Interpret and apply the resulting Inventive Principles (Appendix ‘A) based on the current problem in order to generate possible solutions. In the case of the chair, we can reduce its weight by splitting it into two parts (Segmentation); make many cheap disposable chairs (Cheap Short-Living Objects) that can be thrown away when broken; or we can use a mixture of materials such as steel frame and plastic seat (Composite Materials).


THE SOLUTIONS

For ease of reference during the SRES ducting investigation, it was decided to code each contradiction/solution as below:

BAE SRES fig 4

PC1

With reference to the problem list and design constraints list generated earlier, the following contradiction was discovered: 

The duct parts need to be rigid to maintain the correct airflow through the duct – i.e. the internal duct geometry must not be compromised. However, the duct also needs to be flexible to allow for aircraft build differences when joining the duct parts.

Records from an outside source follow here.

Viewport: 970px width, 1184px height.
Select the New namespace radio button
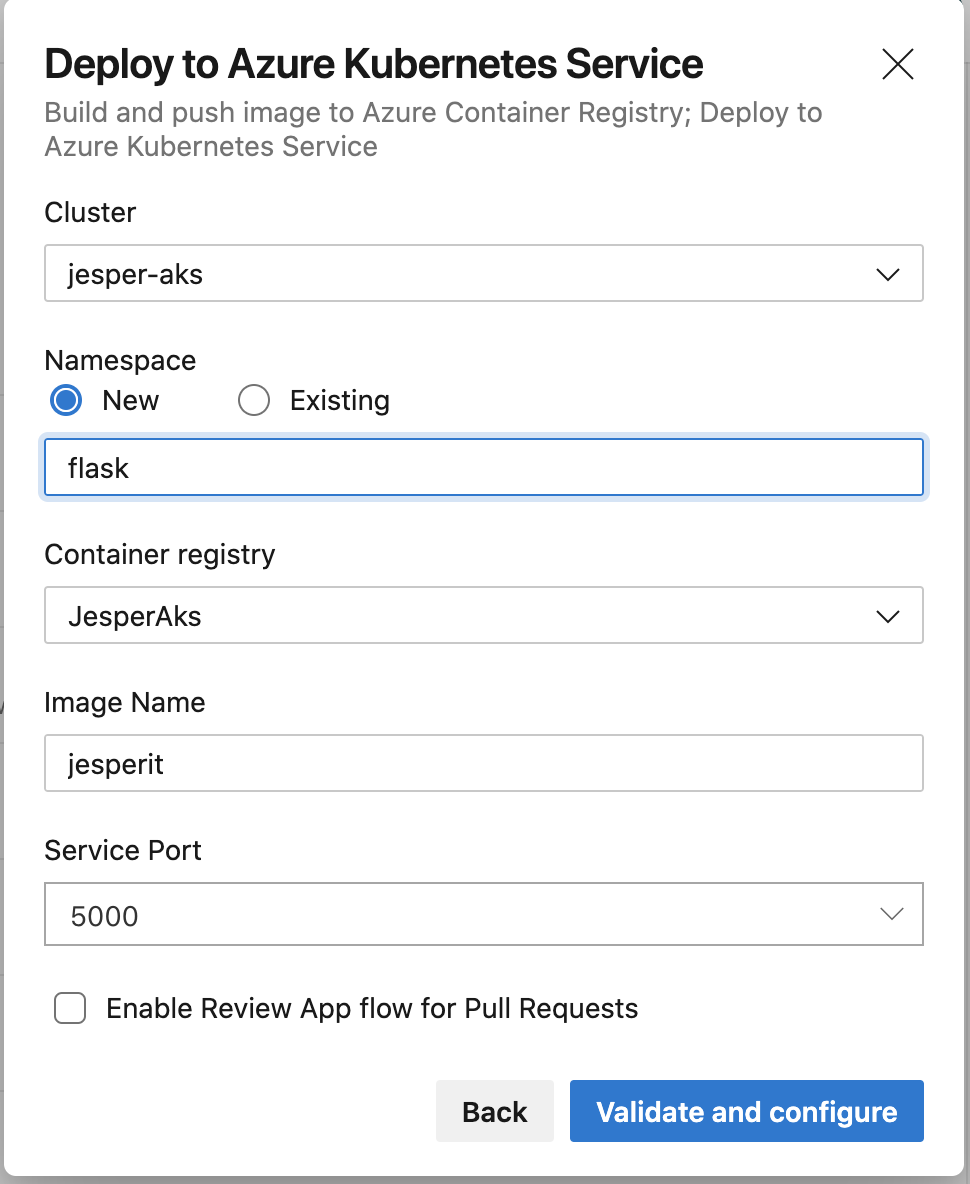click(68, 401)
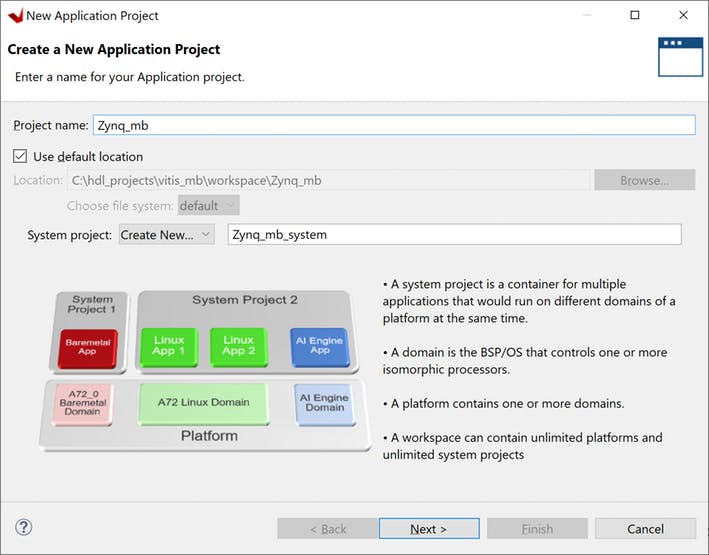Click the Location path text field

[328, 180]
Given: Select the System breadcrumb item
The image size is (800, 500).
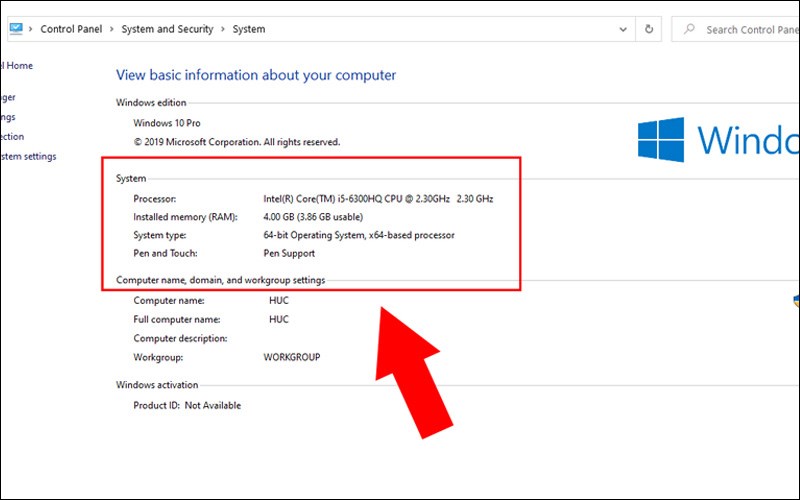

Thus we have a physical contradiction.

As we need the majority of the duct to be rigid (maintaining its shape) but the duct joint area to be flexible to allow for any duct misalignment, the Separation Principle "Space" is used to solve this ‘physical contradiction’. This suggests that we look closely at the following Inventive Principles for solution ideas:

(1) Segmentation
(2) Taking Out
(3) Local Quality
(4) Asymmetry
(7) Nested Doll
(14) Spheroidality/Curvature
(17) Another Dimension
(24) Intermediary
(26) Copying
(30) Flexible Membranes & Thin Films

Solution PC1A – (3)(30)

Fasten (e.g. rivet) a flexible rubber sleeve to the open end of the Stub Duct. The Sealing Cap/SRES Manifold Duct can slide into the sleeve and be secured using some kind of clamp, tie-wrap, Jubilee clip, etc.

BAE SRES fig 5

solution PC1b – (7)(30)

Have Sealing Cap/Manifold Duct slide into the Stub Duct and use a wiper type seal to take up any duct misalignment.

BAE SRES fig 6

Solution PC1c – (30)

Thin membranous flaps bonded on inside of Stub Duct. The intention is that the airflow through the duct will lift the flaps outwards to seal against the inside of the SRES Manifold Duct. 

BAE SRES fig 7

Note: TRIZ encourages us to look for all resources available to us and make use of them when possible; in this case, we are making use of the ‘air-flow’ resource.

Solution PC1d – (24)(30)

Fit an intermediary rubber-type bellows type sleeve to fit between duct flanges.

BAE SRES fig 8

Solution PC1e – (30)

Seal duct joint using standard adhesive ‘duct-tape’ wrapped around the joint area.

BAE SRES fig 9

TC1

The Function Analysis of the SRES ducting has highlighted that the Clamp Ring used to seal the two duct parts together could also induce stress into the parts during assembly.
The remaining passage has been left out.